▸ Description of the task: Report the count of lines below in which the string "from" occurs; include nothing else.

▸ Records provided:
=======

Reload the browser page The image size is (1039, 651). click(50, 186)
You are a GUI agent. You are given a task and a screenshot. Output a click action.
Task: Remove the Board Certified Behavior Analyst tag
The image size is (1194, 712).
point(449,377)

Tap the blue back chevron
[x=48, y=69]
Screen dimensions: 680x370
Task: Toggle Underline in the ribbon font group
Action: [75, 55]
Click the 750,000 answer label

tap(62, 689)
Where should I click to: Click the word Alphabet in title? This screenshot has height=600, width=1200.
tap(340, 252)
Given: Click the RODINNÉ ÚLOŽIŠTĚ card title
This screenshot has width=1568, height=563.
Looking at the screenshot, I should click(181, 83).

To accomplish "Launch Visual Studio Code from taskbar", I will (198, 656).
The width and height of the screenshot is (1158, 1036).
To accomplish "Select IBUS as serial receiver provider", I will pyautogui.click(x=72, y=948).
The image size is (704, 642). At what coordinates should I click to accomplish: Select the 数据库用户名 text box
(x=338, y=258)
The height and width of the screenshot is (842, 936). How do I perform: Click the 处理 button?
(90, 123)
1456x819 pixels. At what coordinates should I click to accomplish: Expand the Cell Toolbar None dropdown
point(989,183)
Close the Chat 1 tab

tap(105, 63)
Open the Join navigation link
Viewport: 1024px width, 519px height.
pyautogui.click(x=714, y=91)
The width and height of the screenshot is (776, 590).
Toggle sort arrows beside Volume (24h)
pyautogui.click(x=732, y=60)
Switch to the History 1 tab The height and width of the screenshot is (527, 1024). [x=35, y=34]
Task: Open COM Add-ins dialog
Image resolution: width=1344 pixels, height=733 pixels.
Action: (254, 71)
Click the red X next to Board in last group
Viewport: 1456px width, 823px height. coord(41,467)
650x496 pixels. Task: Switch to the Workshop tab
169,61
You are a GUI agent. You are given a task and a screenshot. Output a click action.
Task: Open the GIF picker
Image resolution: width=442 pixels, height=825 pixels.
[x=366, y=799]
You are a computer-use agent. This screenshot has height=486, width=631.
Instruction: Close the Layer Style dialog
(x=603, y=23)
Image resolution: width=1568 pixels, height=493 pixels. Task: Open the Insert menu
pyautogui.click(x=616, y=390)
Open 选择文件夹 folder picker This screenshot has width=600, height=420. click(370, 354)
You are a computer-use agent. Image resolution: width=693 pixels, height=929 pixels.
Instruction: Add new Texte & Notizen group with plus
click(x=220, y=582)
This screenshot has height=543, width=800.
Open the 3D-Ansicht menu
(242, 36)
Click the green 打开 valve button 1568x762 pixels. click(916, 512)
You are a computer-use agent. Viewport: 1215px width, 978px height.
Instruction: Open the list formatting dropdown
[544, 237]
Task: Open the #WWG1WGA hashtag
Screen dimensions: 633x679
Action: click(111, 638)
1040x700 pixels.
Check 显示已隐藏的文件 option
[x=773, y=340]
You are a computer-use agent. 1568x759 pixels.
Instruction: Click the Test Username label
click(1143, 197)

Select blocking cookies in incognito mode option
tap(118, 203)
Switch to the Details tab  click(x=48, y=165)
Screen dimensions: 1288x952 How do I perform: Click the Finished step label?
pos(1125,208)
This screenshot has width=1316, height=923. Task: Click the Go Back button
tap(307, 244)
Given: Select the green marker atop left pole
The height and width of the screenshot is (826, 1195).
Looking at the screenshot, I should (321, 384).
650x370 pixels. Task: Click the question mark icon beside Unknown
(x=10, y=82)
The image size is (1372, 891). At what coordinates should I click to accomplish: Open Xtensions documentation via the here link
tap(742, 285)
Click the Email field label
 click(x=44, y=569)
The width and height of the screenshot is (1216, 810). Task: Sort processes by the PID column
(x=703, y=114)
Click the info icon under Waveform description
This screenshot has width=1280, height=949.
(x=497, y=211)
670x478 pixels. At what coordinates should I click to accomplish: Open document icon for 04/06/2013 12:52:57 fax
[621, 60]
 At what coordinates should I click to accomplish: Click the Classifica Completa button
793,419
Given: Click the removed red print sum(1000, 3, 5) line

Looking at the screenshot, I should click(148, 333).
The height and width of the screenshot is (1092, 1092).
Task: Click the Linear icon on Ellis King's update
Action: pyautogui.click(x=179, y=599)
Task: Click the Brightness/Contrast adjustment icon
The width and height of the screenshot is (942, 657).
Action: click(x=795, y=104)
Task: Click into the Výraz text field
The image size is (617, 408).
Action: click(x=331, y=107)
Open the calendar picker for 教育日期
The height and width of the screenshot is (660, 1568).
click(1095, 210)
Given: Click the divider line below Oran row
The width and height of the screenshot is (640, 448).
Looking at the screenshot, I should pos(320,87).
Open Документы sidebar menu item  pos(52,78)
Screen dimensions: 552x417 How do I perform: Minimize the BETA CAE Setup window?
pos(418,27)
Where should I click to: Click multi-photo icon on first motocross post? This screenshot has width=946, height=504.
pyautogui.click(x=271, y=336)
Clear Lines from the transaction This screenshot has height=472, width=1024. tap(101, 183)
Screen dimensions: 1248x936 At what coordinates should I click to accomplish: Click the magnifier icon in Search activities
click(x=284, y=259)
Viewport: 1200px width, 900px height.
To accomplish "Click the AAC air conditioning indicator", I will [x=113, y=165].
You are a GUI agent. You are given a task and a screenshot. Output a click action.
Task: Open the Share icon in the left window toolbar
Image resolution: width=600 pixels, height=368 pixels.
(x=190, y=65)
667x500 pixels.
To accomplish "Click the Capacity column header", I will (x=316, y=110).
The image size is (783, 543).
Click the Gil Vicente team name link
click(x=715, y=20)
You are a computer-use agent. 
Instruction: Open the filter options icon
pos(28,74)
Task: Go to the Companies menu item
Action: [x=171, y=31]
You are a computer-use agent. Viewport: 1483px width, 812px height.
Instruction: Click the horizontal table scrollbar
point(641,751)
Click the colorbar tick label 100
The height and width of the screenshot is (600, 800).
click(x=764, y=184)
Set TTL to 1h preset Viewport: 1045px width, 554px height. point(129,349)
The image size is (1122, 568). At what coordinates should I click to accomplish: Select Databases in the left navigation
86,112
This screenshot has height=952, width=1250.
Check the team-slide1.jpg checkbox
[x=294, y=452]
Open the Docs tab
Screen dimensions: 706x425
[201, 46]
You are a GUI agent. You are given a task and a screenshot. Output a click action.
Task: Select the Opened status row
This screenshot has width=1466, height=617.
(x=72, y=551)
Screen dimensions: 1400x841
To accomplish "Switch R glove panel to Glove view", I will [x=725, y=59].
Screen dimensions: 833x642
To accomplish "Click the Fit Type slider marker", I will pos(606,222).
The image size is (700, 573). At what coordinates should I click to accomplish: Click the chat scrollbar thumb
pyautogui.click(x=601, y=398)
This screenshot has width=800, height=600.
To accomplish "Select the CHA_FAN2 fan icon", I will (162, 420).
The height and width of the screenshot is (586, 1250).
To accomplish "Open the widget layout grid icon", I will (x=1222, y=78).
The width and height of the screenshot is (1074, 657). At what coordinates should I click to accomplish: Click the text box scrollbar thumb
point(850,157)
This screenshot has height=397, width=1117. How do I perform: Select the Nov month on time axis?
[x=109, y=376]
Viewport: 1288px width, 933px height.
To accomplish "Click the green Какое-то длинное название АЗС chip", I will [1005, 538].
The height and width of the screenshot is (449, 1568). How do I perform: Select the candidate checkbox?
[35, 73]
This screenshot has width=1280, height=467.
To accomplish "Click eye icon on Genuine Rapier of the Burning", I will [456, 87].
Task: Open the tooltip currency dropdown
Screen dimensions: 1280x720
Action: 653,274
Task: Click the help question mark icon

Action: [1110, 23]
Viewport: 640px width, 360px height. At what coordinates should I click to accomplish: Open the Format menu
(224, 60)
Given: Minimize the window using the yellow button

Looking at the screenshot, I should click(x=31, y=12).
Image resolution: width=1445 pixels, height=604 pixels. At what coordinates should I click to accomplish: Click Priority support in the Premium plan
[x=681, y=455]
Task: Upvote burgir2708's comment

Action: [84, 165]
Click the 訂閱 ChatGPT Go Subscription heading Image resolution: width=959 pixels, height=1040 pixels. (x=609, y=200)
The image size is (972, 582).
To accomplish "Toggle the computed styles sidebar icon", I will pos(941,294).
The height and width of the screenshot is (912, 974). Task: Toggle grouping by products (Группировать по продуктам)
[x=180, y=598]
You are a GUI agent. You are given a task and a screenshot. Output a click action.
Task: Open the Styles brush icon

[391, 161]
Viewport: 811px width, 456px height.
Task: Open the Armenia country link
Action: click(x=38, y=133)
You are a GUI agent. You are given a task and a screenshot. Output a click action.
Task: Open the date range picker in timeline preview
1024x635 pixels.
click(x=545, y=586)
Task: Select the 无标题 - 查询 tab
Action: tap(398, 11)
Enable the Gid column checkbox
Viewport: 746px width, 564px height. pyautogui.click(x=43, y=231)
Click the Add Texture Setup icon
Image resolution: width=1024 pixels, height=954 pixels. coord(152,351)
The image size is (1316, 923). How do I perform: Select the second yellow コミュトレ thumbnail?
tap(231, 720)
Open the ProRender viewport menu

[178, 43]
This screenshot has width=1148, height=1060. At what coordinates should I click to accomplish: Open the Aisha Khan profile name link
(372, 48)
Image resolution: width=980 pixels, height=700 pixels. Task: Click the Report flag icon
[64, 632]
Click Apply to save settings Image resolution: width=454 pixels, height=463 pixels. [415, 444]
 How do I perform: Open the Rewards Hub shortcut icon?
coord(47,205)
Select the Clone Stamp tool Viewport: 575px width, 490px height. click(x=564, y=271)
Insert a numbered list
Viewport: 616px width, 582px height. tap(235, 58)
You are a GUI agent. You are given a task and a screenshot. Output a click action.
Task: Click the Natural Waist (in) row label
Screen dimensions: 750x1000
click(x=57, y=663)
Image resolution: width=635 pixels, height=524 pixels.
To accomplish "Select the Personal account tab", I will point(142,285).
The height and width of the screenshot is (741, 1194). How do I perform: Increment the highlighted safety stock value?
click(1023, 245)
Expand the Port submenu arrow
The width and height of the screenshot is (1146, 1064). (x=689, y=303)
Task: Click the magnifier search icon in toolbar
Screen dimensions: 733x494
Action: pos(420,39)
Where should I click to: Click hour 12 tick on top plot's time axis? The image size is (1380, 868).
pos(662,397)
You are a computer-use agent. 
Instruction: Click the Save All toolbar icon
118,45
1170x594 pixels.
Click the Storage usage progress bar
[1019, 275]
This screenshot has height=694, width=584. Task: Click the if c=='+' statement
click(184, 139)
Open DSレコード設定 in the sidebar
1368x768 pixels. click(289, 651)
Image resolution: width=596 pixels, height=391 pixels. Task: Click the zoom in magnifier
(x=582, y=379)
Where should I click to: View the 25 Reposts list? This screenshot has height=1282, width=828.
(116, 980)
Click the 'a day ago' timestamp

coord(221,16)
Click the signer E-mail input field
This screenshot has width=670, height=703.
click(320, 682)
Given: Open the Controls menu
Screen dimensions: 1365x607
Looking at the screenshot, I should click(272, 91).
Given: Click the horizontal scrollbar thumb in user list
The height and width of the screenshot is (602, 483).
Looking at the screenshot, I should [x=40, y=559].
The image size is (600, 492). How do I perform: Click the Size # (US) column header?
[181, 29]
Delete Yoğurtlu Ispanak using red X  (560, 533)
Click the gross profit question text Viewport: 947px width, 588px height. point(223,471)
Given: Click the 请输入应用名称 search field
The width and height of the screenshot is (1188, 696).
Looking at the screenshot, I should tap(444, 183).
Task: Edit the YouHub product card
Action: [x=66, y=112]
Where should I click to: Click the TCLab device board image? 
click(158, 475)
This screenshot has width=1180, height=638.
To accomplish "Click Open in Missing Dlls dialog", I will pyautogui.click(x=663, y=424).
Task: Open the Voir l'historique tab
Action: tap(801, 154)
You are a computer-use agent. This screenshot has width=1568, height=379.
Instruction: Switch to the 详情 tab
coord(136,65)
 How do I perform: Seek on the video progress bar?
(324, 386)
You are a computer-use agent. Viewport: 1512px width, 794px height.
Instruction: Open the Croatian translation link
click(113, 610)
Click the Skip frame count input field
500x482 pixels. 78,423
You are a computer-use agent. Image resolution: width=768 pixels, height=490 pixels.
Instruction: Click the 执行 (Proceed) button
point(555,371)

=======

▸ Exercise result: 2